*Records shown*.
<<<<

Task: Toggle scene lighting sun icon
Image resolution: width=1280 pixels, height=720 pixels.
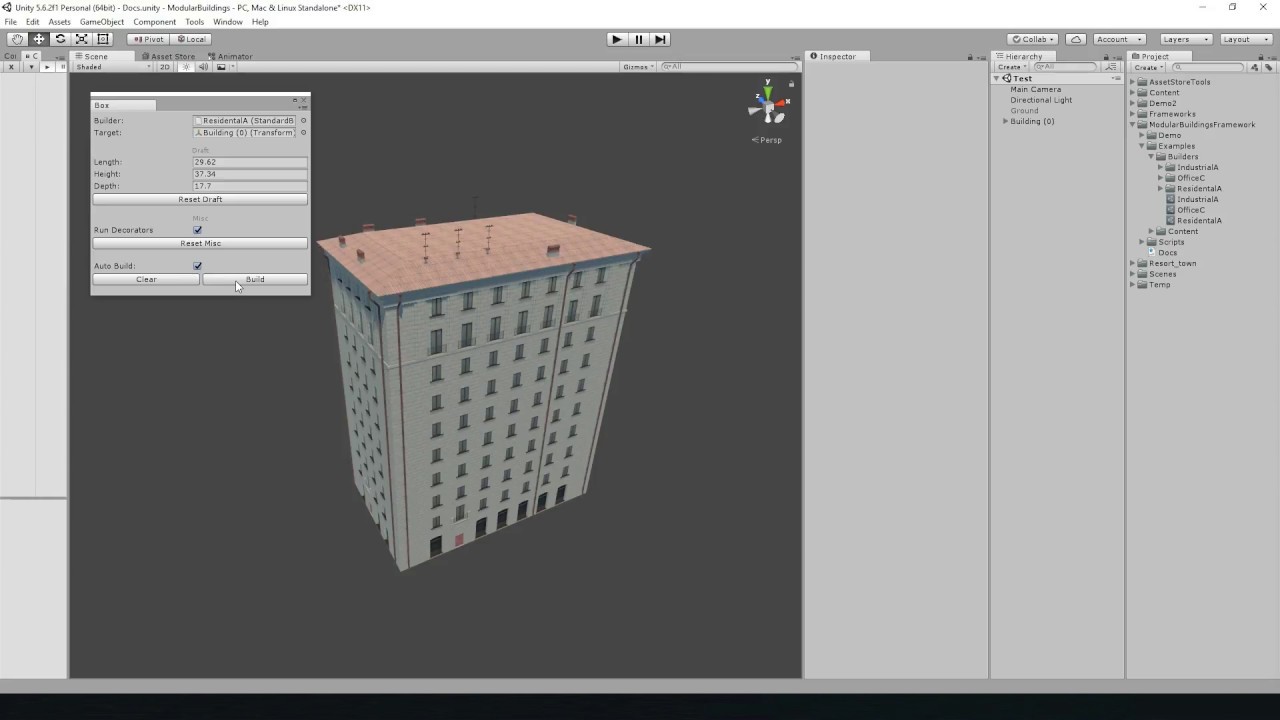Action: point(185,67)
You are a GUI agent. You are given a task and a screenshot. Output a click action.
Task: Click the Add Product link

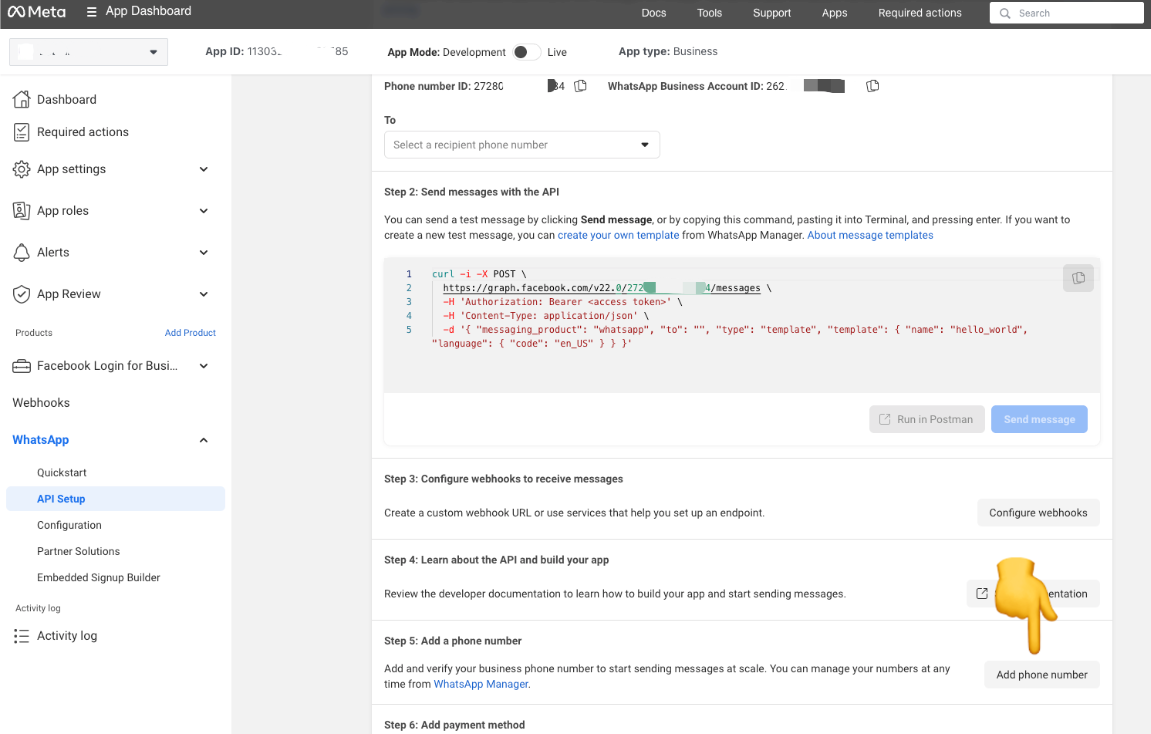pyautogui.click(x=190, y=333)
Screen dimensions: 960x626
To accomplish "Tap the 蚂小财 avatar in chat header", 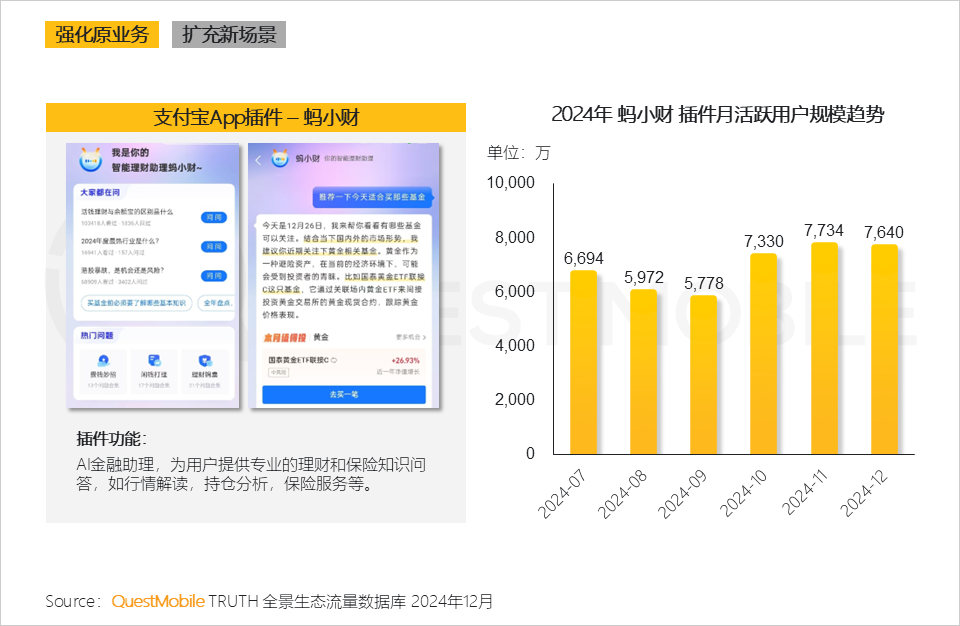I will (x=280, y=159).
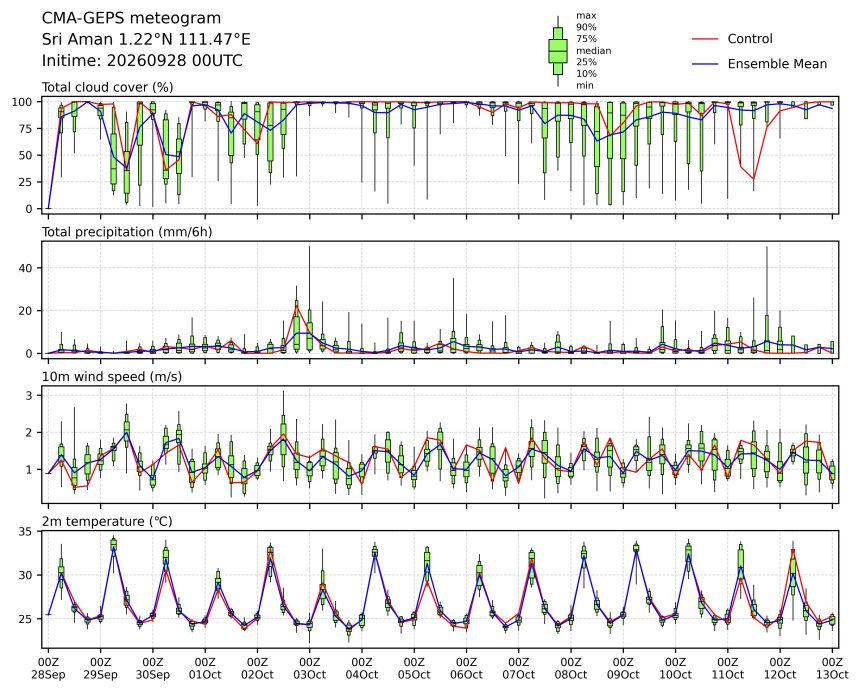Click the 12Oct control cloud cover dip
The height and width of the screenshot is (692, 860).
[753, 179]
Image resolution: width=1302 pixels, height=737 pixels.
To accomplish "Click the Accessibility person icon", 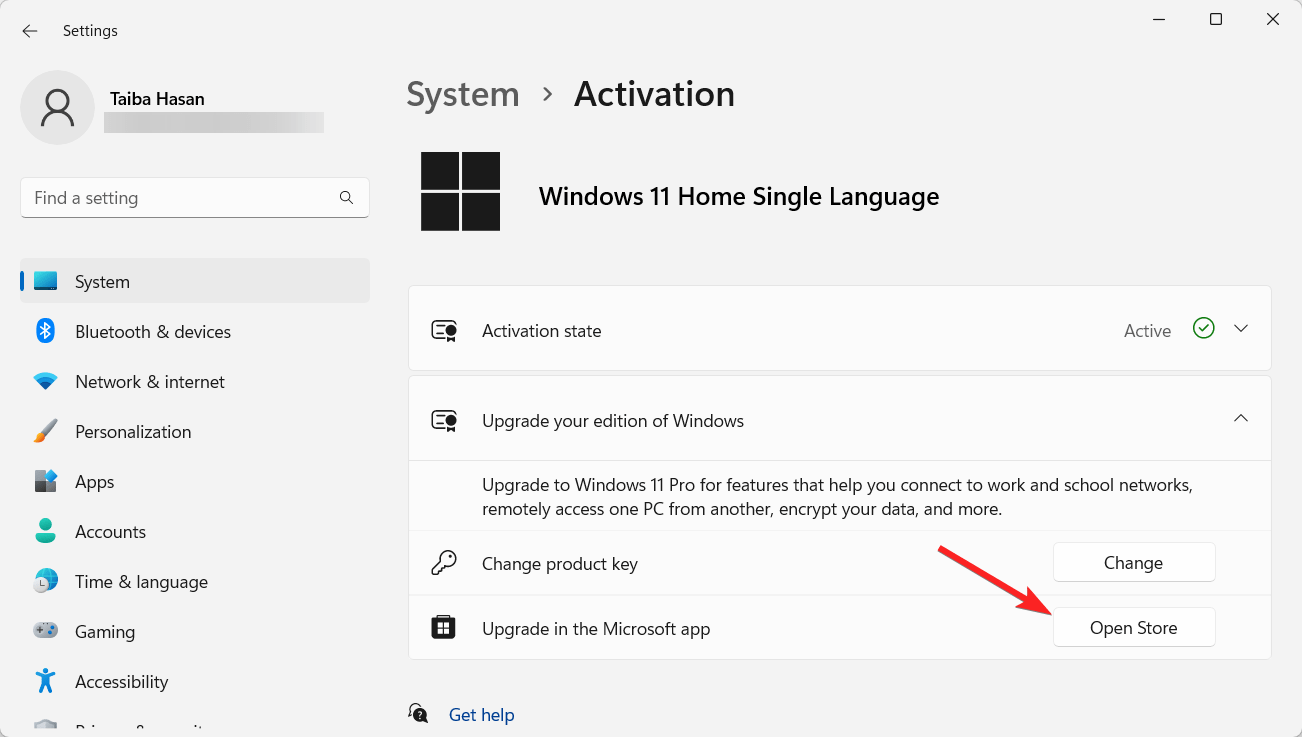I will coord(45,681).

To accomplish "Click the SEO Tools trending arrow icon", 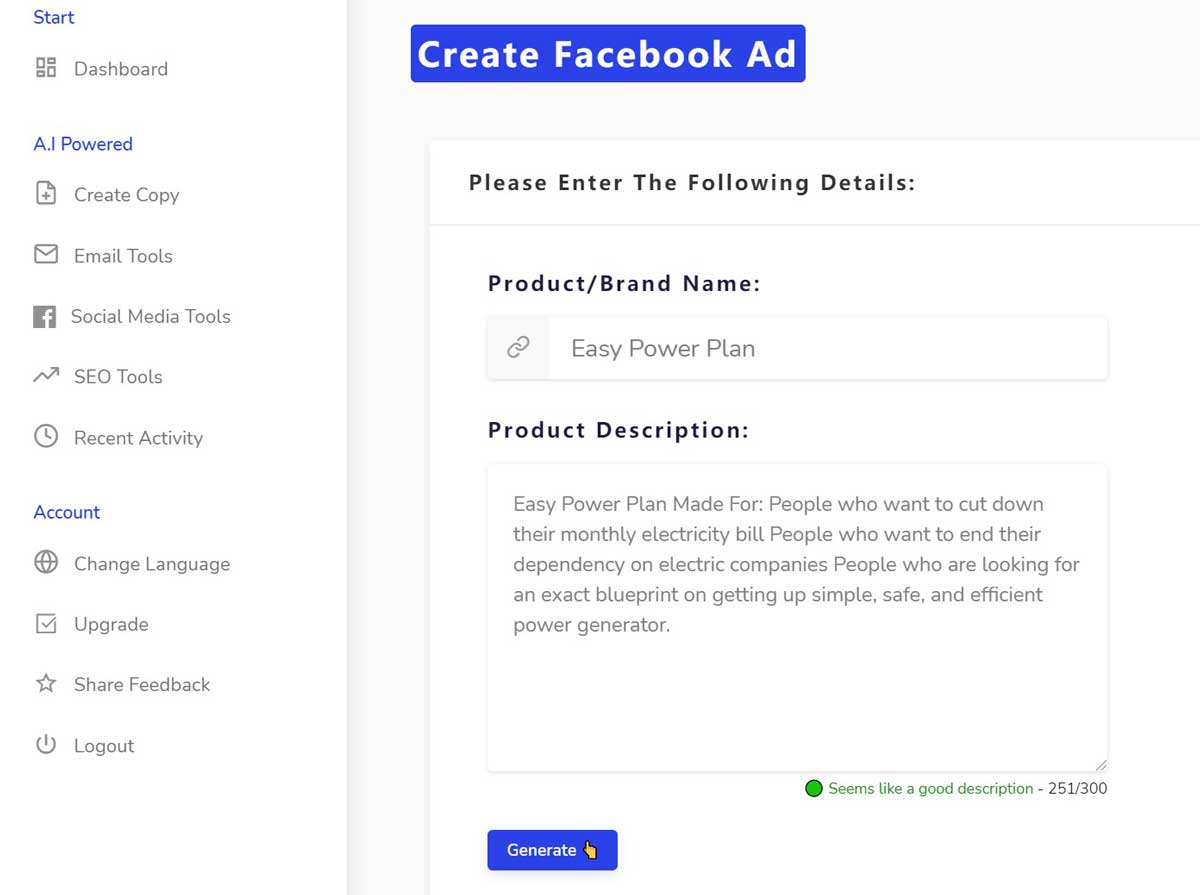I will tap(46, 376).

>>>>

*What this task involves*.
Set down word for word the lines above from the one with "Image resolution: width=1280" up to and including the one with "Screen dimensions: 960x626". Omit every picture.

*Exercise response*.
Image resolution: width=1280 pixels, height=720 pixels.
Action: point(185,67)
You are a GUI agent. You are given a task and a screenshot. Output a click action.
Task: Click the Add Product link

pyautogui.click(x=190, y=333)
Screen dimensions: 960x626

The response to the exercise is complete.